[Start SOURCE EXCERPT]

Daily State of the Markets
Good morning. If we did not find ourselves smack in the middle of the Holiday season, I'd probably be talking about how the bull camp's momentum appears to be waning and that we should be bracing for a meaningful pullback in response to the tiring trend, the overbought condition, and the overly optimistic sentiment readings. And while these issues are indeed present, it appears that the holiday spirit and the corresponding portfolio allocations may be the primary driver to what I will loosely term the current trend.
With little economic news to drive the action and the North Korean's displaying an uncharacteristic degree of restraint and maturity, stocks once again managed to grind higher on Monday. Sure, there were concerns. And yes, there were some negatives bandied about, not the least of which was the trash job in American Express (NYSE:AXP) over a downgrade and the Fed's new rules on debit transactions. But at the end of the day, all the indices save the venerable DJIA were flashing green.

[End SOURCE EXCERPT]
[Start DATA SHOWN]

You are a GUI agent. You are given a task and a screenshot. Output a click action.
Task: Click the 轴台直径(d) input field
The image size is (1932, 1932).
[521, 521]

[End DATA SHOWN]

** PROBLEMS **
A – Answer these questions from the market commentary:
(i) On what day did stocks grind higher?
(ii) Which company's shares took a beating over a downgrade?
(iii) Which index was the exception when the others were flashing green?
B – According to the market commentary, why is the author not warning readers to brace for a meaningful pullback? Answer in one to three sentences.
C – Decide whether each statement agrees with the market commentary. Answer yes or no, and quote the words that settle it.
(i) North Korea showed unusual restraint.
(ii) Plenty of economic news drove Monday's action.
(iii) Every index, the DJIA included, closed in the green.
The material plays no part in what comes next.

** COMPLETE ANSWERS **
A –
(i) Monday
(ii) American Express (NYSE:AXP)
(iii) The DJIA

B – The season is the middle of the holidays, and the author thinks the holiday spirit and the portfolio allocations that go with it may be the main force behind the current trend. Otherwise the tiring trend, the overbought condition and the overly optimistic sentiment readings would call for such a warning.

C –
(i) Yes: "the North Korean's displaying an uncharacteristic degree of restraint and maturity"
(ii) No: "With little economic news to drive the action"
(iii) No: "all the indices save the venerable DJIA were flashing green"